The office is not dead. It’s where the magic happens – Simon Allford, director of Allford Monaghan Hall Morris and president-elect of the Royal Institute of British Architects

Meanwhile, president-elect of the Royal Institute of British Architects Simon Allford thinks the pandemic has created some unexpected benefits for the profession. “Planners have become more available – there’s more opportunity to have proper chats with them now,” he says.

Architecture firm director Simon Allford
Simon Allford believes the lockdown presented both opportunities and challenges to his firm

Allford has also noticed that younger colleagues at his practice Allford Monaghan Hall Morris, which has offices in London and Oklahoma, are attending meetings that in normal times they would only have been briefed about. “On ‘Teams’, you have 30-odd architects and planners in one meeting. It’s a great way for young architects to see and hear how projects are discussed. They are being mentored by the situation, if not by actual individuals,” he says.

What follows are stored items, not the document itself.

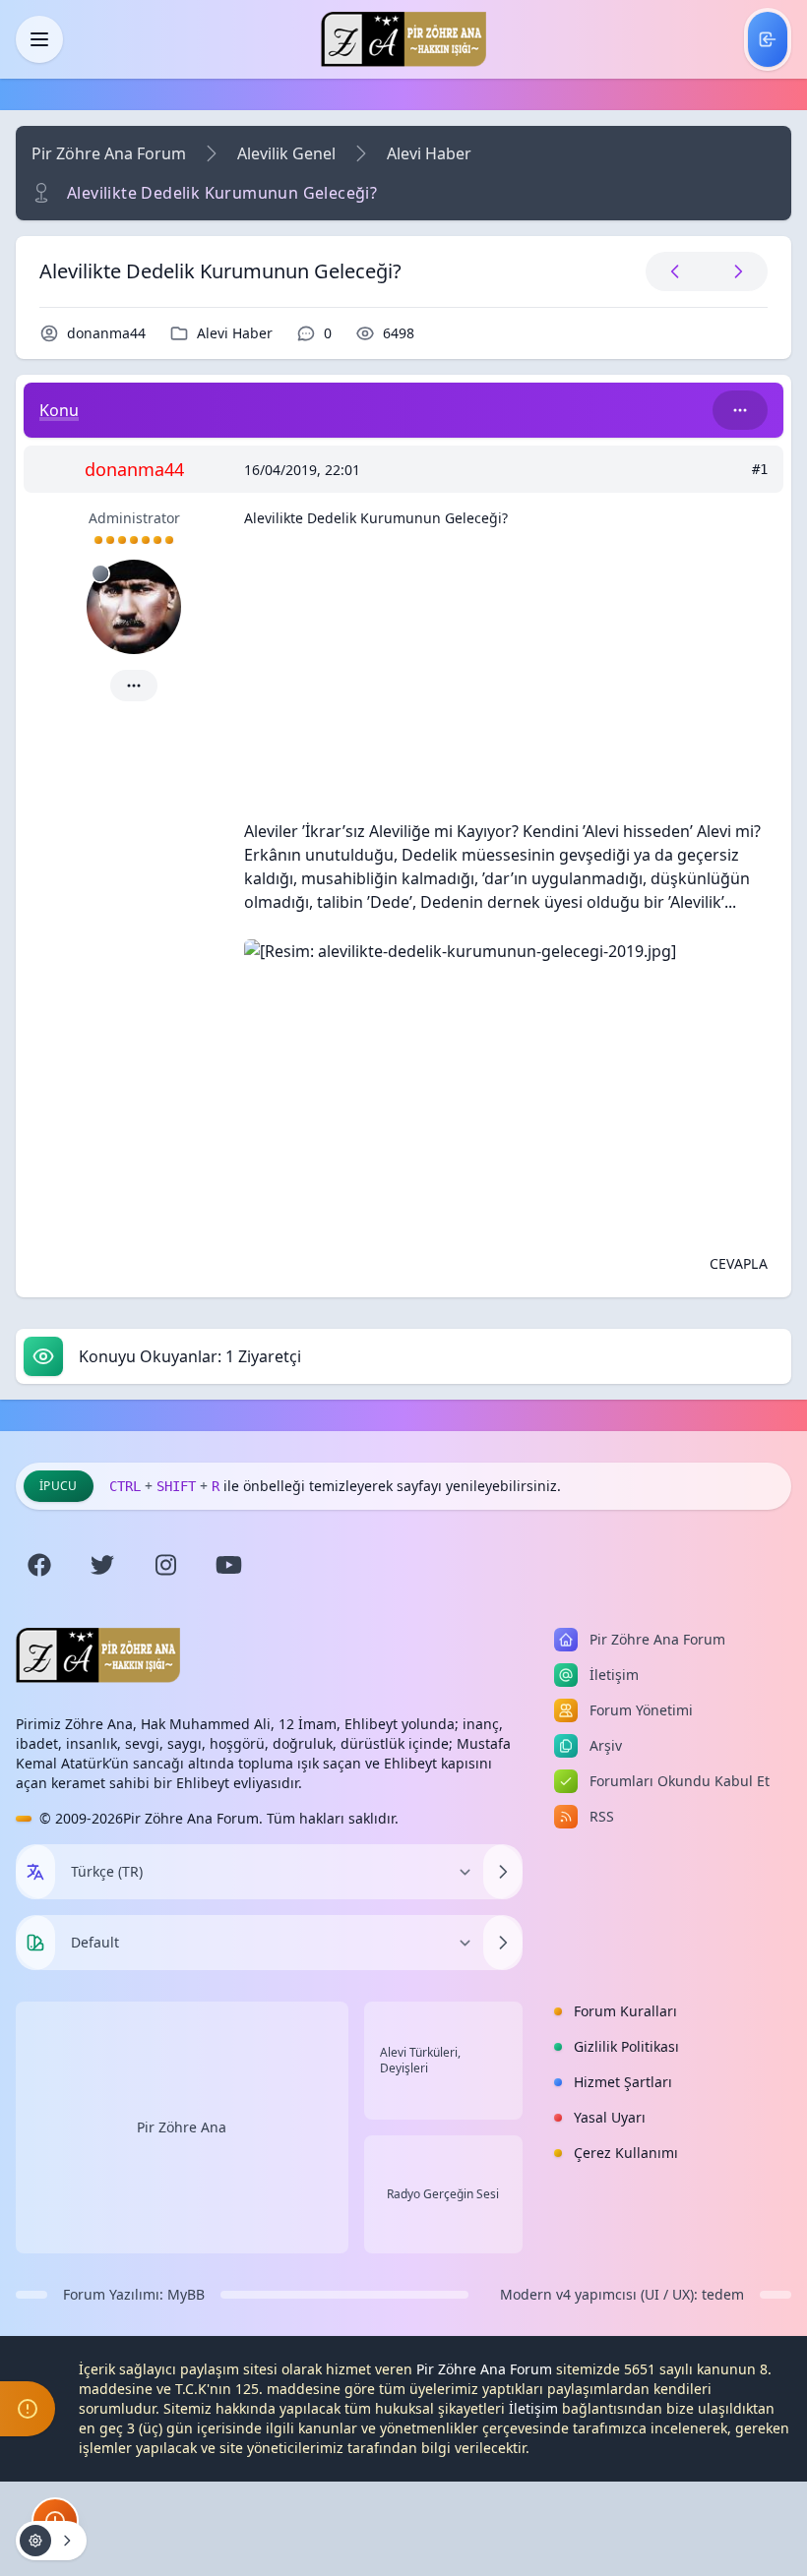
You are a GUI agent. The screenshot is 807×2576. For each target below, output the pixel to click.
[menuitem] (767, 39)
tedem (723, 2294)
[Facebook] (39, 1564)
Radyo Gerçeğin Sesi (443, 2194)
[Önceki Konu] (675, 271)
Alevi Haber (429, 153)
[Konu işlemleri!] (51, 2540)
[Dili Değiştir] (503, 1871)
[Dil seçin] (35, 1871)
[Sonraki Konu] (734, 271)
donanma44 (106, 333)
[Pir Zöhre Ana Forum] (403, 39)
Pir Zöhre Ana (181, 2127)
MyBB (186, 2294)
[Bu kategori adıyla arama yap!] (740, 410)
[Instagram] (165, 1564)
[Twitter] (102, 1564)
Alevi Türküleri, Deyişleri (420, 2060)
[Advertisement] (506, 681)
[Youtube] (228, 1564)
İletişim (533, 2408)
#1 (760, 469)
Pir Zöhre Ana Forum (108, 153)
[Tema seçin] (35, 1942)
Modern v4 (535, 2294)
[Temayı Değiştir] (503, 1942)
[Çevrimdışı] (100, 573)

Less happily, when it comes to generating ideas and preparing sketches for competition, working remotely has not helped the creative juices flow. “Architecture is a collective act – it needs human interaction,” says Allford. “You can do some work on your own, but it’s important not to be trapped in your own private tunnel.”

To this end, Allford was not surprised to see relief on many of his colleagues’ faces when the practice reopened its doors following the UK national lockdown. “Architects and interior designers might continue working from home for a proportion of the week, but the office is not dead,” he says. “It’s where the magic happens.”